With Matthieu Marais he shared a friendship with another great student of Spinoza, Pierre Bayle.

== Molinos ==
Less well known but as important in his time was the similar treatment he gave to the mysticism of Molinos in Extrait du livre du ministre Pierre Jurieu touchant les dogmes des mystiques et particulièrement contre Messieurs de Cambray et de Méaux. By the time the reader finished his lecture he had a complete survey of the works of Molinos, thus recapitulating the famous disagreements over Quietism.

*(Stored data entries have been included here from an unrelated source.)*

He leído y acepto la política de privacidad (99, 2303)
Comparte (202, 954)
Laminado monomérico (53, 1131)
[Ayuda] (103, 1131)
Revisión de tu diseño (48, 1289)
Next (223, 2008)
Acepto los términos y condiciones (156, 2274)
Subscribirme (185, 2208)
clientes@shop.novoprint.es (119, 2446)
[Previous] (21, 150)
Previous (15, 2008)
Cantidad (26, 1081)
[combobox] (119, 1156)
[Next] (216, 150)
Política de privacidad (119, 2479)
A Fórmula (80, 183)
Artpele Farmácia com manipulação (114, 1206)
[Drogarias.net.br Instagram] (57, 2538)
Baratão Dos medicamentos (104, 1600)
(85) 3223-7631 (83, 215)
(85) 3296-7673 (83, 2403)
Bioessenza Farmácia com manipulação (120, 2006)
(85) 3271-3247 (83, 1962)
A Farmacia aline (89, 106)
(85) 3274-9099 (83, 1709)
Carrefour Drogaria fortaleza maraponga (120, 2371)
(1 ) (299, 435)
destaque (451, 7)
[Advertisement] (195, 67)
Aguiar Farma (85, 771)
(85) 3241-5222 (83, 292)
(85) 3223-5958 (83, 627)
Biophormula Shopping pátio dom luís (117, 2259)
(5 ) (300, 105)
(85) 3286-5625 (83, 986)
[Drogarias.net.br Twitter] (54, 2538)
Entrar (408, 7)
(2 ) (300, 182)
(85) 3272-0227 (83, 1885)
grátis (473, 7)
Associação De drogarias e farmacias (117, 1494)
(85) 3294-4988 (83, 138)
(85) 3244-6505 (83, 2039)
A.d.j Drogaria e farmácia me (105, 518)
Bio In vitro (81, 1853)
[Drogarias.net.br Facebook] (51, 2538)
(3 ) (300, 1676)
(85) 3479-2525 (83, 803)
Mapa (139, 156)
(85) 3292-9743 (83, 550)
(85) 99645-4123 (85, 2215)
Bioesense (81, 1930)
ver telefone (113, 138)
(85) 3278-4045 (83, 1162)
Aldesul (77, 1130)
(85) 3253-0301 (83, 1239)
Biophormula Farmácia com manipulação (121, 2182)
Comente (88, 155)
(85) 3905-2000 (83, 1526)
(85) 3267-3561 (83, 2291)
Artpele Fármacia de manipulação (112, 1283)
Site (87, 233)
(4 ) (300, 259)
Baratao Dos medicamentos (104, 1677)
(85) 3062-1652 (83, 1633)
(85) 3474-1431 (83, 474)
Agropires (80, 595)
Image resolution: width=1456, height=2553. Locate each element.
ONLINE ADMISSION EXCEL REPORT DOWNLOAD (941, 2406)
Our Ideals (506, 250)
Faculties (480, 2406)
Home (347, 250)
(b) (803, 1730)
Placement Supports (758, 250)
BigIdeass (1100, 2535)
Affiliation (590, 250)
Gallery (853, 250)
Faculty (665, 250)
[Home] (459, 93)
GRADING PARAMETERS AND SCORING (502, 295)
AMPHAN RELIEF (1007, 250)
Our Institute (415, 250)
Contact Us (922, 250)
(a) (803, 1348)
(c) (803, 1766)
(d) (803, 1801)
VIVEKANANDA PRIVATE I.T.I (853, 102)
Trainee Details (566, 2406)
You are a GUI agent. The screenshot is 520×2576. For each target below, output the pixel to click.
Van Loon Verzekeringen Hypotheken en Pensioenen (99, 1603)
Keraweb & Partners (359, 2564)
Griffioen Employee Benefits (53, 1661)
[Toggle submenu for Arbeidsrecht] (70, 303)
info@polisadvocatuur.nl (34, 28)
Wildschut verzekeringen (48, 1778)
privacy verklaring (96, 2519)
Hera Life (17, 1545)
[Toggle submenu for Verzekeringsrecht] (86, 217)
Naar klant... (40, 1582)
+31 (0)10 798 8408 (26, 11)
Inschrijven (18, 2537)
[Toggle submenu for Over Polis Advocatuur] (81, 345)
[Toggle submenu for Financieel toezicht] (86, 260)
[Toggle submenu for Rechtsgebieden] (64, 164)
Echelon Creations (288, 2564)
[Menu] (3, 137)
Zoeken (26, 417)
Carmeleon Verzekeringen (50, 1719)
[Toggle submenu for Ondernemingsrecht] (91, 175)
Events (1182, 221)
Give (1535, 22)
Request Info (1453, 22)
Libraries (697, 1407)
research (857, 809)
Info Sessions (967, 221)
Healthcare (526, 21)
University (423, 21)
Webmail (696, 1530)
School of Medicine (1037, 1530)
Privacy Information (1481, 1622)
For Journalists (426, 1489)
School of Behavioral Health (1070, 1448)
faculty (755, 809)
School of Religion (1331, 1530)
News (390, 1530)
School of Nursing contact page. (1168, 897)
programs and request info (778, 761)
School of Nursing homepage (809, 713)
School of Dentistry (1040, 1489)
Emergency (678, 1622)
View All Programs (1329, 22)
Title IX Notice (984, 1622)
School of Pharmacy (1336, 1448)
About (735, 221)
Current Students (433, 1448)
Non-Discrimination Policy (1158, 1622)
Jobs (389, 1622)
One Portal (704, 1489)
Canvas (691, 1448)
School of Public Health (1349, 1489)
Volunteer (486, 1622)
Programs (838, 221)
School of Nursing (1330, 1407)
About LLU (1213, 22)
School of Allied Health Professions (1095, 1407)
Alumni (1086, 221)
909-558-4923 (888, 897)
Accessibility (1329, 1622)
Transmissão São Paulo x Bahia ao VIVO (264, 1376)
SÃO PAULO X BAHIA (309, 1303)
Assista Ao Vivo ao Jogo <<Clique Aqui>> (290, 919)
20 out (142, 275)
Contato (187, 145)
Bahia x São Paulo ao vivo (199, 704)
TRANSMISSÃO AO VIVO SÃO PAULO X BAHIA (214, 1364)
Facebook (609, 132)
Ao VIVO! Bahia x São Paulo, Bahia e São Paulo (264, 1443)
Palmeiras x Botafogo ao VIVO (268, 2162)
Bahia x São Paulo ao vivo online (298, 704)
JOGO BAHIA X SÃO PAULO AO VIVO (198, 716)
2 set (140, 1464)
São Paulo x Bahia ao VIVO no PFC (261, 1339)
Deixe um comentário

Such are the traits that can make one regret the criticism — amply justified in retrospect — that Boulainvilliers, elsewhere, brought over himself by his brutal stance on feudalism; traits for which he equally deserves to be known to a larger circle of students.

== Bibliography ==
Boulainvilliers wrote a number of historical works (published after his death), of which the most important were the following:
- Histoire de l'ancien gouvernement de la France (La Haye, 1727)
- Etat de la France, avec des memoires sur l'ancien gouvernement (London, 1727)
- Histoire de la pairie de France (London, 1753)
- Histoire des Arabes avec la Vie de Mahomet (1731). Translation (s.d. 18th century) reprinted (2001) as The Life of Mohammad: Or The Life of Mahomet, Henri de Boulainvilliers. Kessinger Publishing's Rare Reprints ISBN 0-7661-9102-8
- Essai sur la noblesse de France, contenans une dissertation sur son origine & abaissement. Avec des notes historiques, Critiques et Politiques; Un projet de Dissertation sur les premiers Français & leurs Colonies; et un Supplément aux notes par forme de Dictionnaire pour la Noblesse. Amsterdam, Rouen, 1732.
- Analyse du Traité Théologi-politique de Spinosa, par le comte de Boulainvilliers. Londres, 1767.